# $$k$$-Sample Test¶

In this tutorial, we explore

• The theoretical formulation of the $$k$$-Sample test

• The implementation of the $$k$$-Sample test in mgcpy

## Theory¶

The $$k$$-Sample test is a test for sameness of distributions. For $$k = 2$$, the test is written as follows.

\begin{split}\begin{align*} U_1, ..., U_n &\sim F_U \text{ i.i.d.}\\ V_1, ..., V_n &\sim F_V \text{ i.i.d.}\\ \end{align*}\end{split}

We wish to test:

\begin{split}\begin{align*} F_U &= F_V\\ F_U &\neq F_V \end{align*}\end{split}

Note that random variables $$U$$ and $$V$$ much be defined over the same space, usually $$\mathbb{R}^p$$ for the test to make sense. Additionally, the sample sizes $$n$$ and $$m$$ can be different, and the samples are unpaired.

### The 2-Sample Transform¶

A 2-Sample test can be written as an independence test with the following transform. Let $$X_i = U_i$$ and $$Y_i = 0$$ for $$i = 1, ..., n$$. Similarly, let $$X_i = V_{i-n}$$ and $$Y_i = 1$$ for $$i = n+1, ..., n+m$$. We now have a sample $$\{(X_i, Y_i)\}_{i=1}^{n+m}$$, for which to run an independence test. The intuition is that if the samples of $$U$$ and $$V$$ are dependent with their sample label, then they are from different distributions [1].

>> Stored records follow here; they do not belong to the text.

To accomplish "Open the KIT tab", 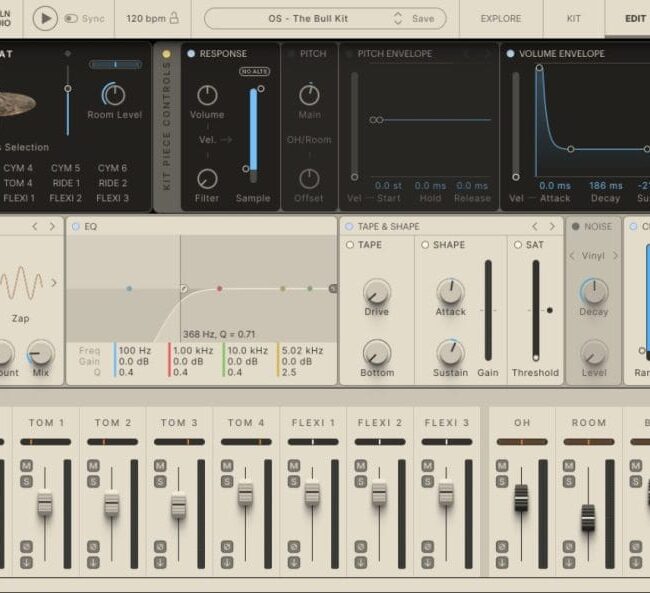I will pos(574,18).

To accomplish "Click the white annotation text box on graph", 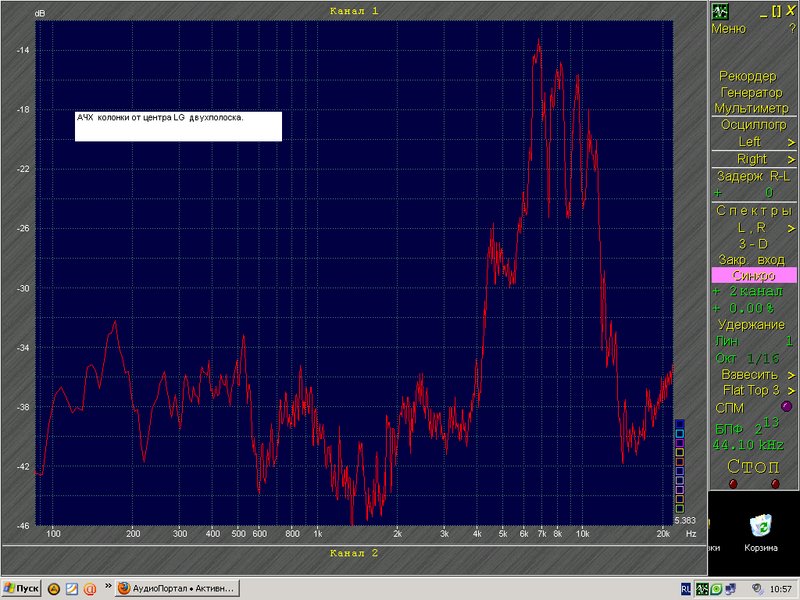I will tap(178, 127).
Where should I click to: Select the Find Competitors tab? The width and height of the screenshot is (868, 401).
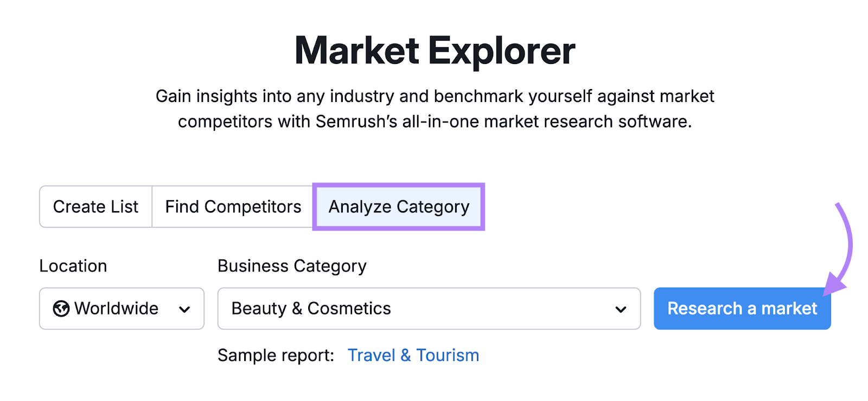click(232, 207)
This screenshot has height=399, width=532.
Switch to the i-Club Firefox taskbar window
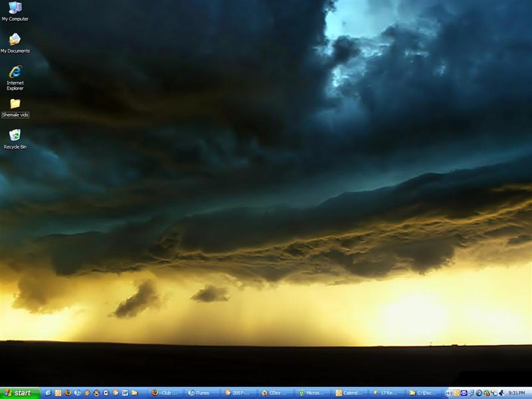coord(165,393)
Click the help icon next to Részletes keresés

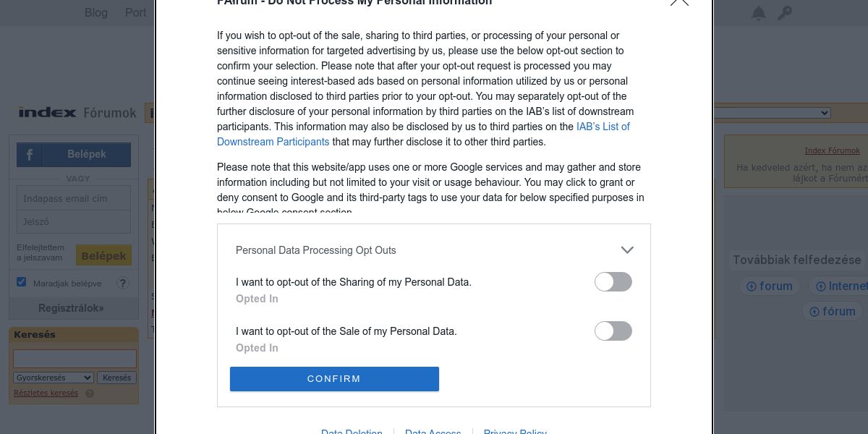pyautogui.click(x=90, y=393)
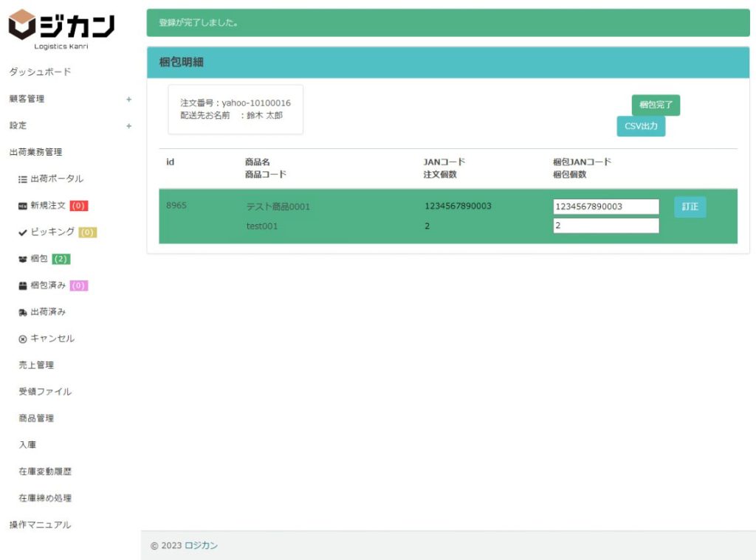Click the 出荷ポータル list icon
The image size is (756, 560).
(x=23, y=179)
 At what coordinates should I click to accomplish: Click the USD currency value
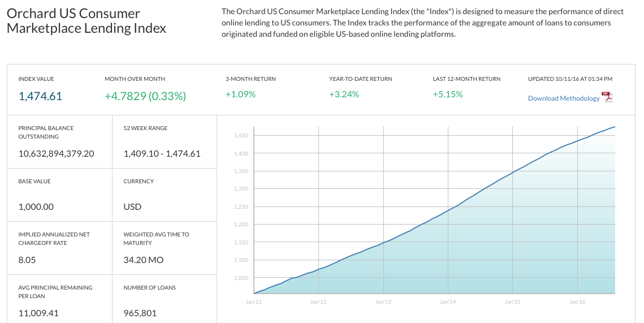[x=132, y=206]
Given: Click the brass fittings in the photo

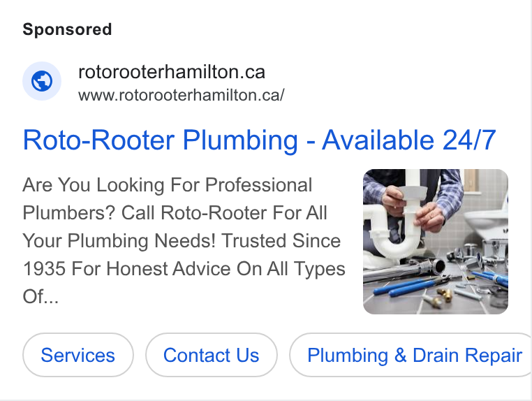Looking at the screenshot, I should (x=445, y=295).
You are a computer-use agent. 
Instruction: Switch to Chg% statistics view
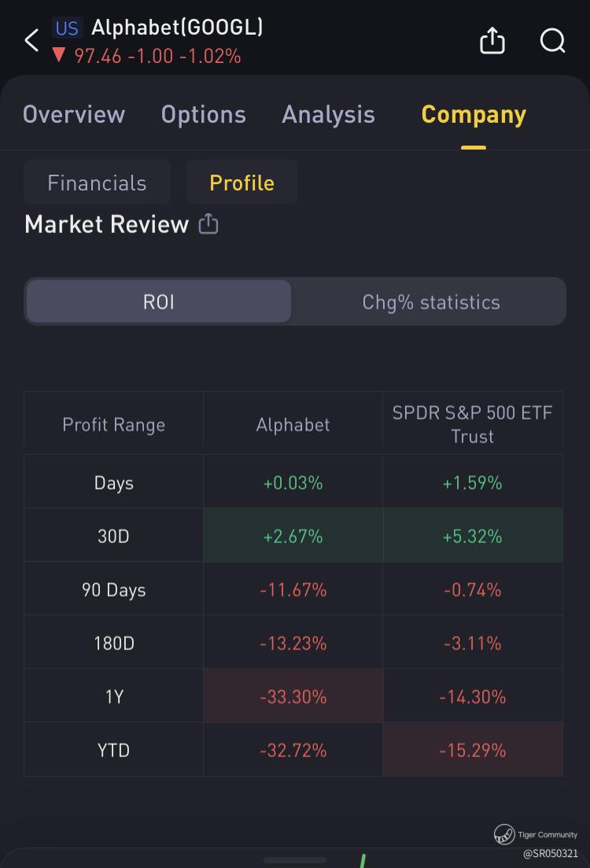click(x=430, y=302)

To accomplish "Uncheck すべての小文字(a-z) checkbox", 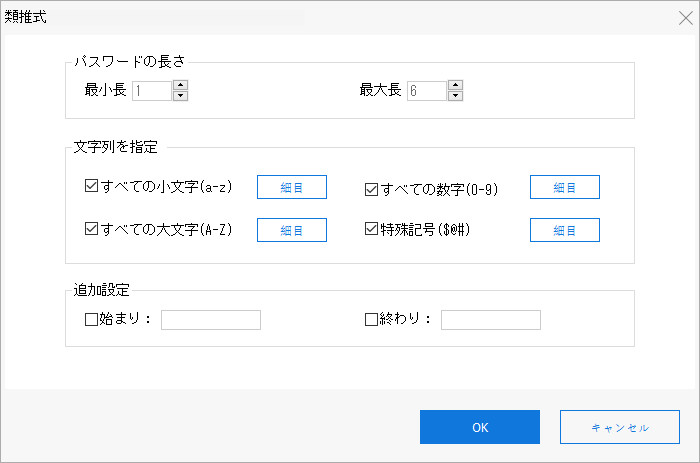I will (93, 186).
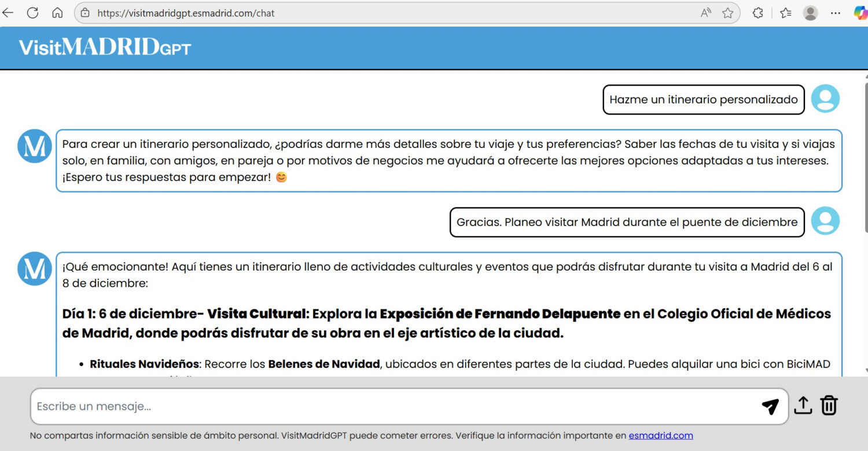This screenshot has width=868, height=451.
Task: Add page to favorites with star icon
Action: coord(727,13)
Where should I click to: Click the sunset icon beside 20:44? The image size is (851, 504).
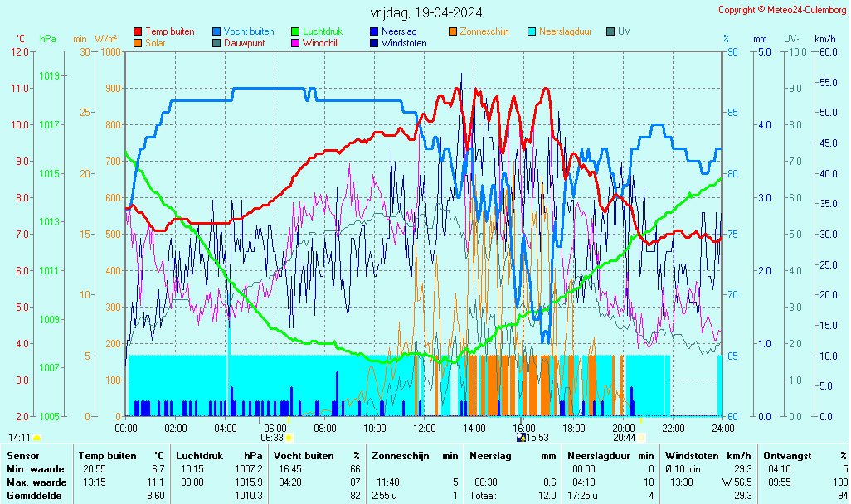coord(641,437)
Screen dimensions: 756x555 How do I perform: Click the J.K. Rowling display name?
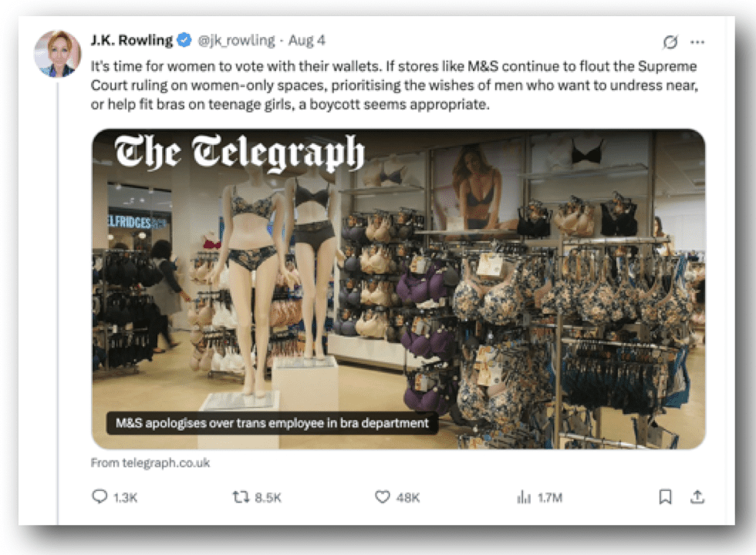tap(132, 40)
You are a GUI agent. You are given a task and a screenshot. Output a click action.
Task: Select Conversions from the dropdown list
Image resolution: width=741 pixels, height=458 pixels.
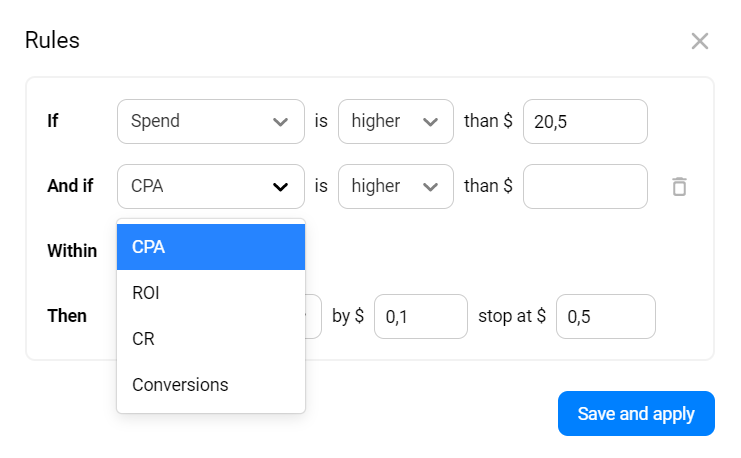click(210, 385)
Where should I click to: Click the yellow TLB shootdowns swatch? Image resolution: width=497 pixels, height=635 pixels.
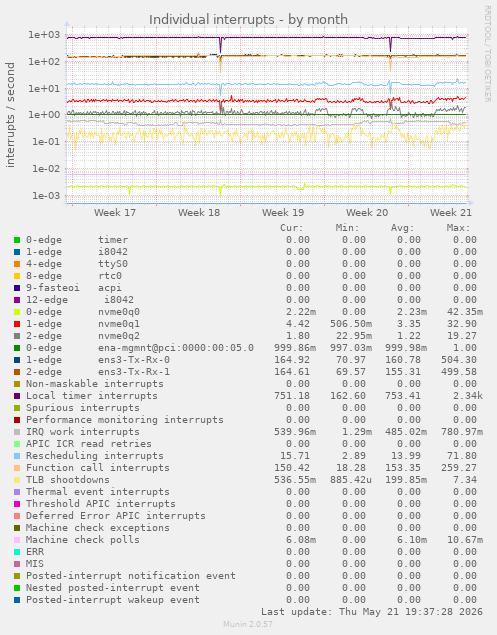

### Generalization to $$k$$-Samples¶

The $$k$$-Sample problem is a natural extension. In this scenario, we have for $$k = 1, ..., K$$:

$U^{(k)}_1, ..., U^{(k)}_{n_k} \sim F_{U^{(k)}} \text{ i.i.d.}$

We wish to test:

\begin{split}\begin{align*} F_{U^{(k)}} &= F_{U^{(j)}} \text{ for all } j \neq k\\ F_{U^{(k)}} &\neq F_{U^{(j)}} \text{ for some } j \neq k \end{align*}\end{split}

The $$k$$-Sample transform is computed similarly, by concatenating the individual samples into an $$N = \sum_k n_k$$ size data set, with labels $$Y_i$$ taking values in $$\{1, ..., k\}$$. The final transformed dataset $$\{(X_i, Y_i)\}_{i=1}^N$$ can be run through an independence test.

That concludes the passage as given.